◆ **What needs to be done**: If a line of the data below holds the string "bubble", copy it.

◆ **Data for this task**:

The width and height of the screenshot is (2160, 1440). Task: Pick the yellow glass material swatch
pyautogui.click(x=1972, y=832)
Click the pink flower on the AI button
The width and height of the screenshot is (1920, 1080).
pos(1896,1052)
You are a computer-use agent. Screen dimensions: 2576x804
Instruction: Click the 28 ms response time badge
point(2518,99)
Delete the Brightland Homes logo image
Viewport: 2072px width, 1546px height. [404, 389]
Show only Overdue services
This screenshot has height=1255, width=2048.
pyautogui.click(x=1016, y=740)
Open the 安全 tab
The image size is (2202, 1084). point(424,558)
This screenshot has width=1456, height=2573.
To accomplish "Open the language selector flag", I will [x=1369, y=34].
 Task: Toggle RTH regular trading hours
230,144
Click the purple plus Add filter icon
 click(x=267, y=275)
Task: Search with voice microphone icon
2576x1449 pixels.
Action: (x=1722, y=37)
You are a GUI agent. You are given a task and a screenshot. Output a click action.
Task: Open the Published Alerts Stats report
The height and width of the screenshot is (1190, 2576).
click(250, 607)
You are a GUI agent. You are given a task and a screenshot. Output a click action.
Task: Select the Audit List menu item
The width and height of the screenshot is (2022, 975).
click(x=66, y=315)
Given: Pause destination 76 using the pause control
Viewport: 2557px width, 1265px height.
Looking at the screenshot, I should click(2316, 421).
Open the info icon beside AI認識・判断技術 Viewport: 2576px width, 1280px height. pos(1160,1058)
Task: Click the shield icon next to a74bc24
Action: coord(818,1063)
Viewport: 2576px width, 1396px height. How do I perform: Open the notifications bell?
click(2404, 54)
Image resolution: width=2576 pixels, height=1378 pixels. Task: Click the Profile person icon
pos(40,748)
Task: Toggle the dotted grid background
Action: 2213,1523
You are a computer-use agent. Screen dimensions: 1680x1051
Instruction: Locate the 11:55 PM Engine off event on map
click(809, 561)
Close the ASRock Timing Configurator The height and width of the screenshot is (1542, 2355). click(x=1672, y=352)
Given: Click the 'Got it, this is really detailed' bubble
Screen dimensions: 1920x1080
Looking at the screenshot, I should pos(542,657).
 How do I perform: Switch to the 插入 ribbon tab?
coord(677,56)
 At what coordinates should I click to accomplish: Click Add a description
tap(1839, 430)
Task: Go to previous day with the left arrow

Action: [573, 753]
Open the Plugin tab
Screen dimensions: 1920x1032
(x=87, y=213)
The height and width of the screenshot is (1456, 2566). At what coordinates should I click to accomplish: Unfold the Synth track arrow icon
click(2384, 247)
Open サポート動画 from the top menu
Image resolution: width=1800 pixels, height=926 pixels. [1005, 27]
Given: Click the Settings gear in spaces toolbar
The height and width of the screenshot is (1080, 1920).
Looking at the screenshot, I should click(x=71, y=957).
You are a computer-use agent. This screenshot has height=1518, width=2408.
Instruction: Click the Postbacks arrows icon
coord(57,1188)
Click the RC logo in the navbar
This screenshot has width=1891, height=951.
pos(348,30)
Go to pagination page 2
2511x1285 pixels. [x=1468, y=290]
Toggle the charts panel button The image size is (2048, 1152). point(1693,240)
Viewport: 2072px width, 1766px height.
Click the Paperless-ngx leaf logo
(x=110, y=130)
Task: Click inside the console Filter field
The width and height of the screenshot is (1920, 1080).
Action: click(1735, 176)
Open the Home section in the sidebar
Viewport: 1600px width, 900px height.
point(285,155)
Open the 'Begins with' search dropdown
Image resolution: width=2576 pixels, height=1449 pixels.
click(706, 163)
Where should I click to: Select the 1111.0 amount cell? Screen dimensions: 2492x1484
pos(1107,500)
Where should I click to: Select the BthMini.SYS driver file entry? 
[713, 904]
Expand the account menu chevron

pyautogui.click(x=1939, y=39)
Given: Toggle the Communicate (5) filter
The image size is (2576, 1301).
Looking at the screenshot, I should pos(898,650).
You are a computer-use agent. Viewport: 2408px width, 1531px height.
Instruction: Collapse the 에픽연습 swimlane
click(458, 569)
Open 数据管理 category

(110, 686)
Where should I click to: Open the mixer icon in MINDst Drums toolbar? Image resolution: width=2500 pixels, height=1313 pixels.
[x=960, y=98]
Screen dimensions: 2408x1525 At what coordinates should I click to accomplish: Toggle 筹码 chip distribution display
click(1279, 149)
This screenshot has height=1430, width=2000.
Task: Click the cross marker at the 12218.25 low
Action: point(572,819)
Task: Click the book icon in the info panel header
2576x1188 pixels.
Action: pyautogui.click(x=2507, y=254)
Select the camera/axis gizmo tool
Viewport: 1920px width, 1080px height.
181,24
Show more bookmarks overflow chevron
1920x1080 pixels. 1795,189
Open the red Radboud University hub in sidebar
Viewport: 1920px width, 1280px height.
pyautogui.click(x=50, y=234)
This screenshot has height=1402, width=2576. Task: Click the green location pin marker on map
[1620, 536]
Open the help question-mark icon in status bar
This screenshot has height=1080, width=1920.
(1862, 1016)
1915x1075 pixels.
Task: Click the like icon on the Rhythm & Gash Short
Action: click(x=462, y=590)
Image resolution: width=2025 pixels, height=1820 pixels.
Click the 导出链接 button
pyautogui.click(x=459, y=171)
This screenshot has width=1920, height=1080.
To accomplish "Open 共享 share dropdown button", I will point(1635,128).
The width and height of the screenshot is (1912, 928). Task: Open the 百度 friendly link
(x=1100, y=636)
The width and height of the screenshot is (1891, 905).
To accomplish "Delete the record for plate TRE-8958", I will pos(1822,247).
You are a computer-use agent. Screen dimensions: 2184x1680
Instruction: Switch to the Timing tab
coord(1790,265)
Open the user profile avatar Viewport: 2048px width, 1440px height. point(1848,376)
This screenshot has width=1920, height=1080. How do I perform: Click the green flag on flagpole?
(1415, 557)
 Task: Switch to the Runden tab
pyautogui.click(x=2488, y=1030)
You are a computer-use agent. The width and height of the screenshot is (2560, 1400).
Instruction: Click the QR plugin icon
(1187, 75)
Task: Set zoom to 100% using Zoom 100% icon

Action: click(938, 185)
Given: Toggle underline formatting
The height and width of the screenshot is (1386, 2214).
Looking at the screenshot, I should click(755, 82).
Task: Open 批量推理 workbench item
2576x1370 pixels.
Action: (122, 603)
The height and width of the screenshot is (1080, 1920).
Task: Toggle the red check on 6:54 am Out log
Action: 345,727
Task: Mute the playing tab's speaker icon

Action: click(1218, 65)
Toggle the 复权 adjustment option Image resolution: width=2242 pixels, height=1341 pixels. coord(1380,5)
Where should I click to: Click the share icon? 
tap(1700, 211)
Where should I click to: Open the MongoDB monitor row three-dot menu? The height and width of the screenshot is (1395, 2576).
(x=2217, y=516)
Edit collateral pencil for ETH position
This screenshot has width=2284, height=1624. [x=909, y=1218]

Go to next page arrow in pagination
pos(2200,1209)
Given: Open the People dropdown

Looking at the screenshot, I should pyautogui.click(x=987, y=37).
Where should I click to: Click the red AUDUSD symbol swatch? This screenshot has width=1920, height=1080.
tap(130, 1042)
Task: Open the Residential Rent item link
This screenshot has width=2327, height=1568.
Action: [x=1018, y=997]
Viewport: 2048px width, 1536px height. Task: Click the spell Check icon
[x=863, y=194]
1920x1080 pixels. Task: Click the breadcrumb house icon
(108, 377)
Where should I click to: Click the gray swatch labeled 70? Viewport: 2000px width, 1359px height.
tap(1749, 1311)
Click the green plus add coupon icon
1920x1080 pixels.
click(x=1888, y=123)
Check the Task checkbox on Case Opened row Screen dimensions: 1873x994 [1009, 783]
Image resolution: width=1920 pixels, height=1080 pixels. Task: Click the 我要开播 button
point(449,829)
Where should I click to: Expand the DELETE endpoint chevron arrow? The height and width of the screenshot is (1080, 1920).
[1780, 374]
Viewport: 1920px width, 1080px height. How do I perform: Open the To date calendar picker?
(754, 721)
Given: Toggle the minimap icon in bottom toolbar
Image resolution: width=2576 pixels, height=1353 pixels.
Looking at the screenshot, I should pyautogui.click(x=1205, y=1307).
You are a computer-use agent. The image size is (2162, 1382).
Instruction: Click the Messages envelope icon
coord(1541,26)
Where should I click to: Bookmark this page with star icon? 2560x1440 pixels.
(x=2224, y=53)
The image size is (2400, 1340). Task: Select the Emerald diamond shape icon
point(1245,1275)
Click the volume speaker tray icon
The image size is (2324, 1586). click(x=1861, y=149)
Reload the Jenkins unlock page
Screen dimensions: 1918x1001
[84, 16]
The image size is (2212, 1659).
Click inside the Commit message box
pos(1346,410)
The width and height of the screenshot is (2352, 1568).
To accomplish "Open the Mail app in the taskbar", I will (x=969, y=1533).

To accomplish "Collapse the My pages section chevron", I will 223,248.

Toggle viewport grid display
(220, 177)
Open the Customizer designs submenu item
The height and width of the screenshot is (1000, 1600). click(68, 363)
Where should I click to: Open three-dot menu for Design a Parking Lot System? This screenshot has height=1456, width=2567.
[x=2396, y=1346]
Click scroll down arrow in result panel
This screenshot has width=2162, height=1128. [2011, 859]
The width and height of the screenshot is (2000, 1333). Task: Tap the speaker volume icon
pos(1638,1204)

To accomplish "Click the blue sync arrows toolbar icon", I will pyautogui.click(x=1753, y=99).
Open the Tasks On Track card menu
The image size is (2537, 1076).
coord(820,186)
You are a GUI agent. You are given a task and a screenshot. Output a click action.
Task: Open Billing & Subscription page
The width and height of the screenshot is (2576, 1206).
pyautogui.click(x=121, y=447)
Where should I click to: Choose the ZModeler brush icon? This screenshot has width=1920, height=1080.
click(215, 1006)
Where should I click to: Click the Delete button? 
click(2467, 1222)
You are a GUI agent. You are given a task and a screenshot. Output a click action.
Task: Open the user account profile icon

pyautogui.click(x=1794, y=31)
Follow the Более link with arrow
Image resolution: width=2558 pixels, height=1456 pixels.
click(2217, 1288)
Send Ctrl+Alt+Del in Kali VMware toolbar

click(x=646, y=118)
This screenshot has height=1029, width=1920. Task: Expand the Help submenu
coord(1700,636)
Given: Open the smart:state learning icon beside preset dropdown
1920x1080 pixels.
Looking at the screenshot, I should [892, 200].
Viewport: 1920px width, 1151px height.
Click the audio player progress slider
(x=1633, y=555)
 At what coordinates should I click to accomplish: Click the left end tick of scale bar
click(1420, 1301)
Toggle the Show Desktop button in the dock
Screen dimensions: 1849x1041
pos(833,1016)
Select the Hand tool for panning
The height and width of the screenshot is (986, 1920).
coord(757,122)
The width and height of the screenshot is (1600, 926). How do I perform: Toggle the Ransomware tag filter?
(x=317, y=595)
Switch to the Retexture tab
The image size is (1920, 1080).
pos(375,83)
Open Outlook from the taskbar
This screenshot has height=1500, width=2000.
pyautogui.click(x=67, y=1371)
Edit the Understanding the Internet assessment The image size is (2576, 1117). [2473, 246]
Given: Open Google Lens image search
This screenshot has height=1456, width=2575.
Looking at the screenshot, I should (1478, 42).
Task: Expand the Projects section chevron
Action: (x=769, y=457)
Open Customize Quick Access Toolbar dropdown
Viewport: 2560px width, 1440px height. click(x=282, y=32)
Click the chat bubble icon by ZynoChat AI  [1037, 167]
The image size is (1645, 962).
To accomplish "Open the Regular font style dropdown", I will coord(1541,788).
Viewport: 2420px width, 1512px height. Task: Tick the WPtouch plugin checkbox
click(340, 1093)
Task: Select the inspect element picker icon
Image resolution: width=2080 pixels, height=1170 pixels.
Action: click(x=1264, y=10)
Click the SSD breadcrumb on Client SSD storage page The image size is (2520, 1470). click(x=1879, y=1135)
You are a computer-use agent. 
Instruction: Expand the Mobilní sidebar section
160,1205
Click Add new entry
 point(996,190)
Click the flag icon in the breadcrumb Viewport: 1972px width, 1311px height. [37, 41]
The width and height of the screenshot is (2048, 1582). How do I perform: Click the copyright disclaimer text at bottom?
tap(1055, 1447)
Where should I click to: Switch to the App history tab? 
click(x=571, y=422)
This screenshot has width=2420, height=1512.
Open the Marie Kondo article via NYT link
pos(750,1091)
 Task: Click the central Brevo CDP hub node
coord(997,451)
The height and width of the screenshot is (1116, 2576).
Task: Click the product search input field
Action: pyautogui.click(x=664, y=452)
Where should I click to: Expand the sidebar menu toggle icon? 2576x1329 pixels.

◆ **Task solution**:
Given: Click the 'Got it, this is really detailed' bubble
Click the chat bubble icon by ZynoChat AI  [1037, 167]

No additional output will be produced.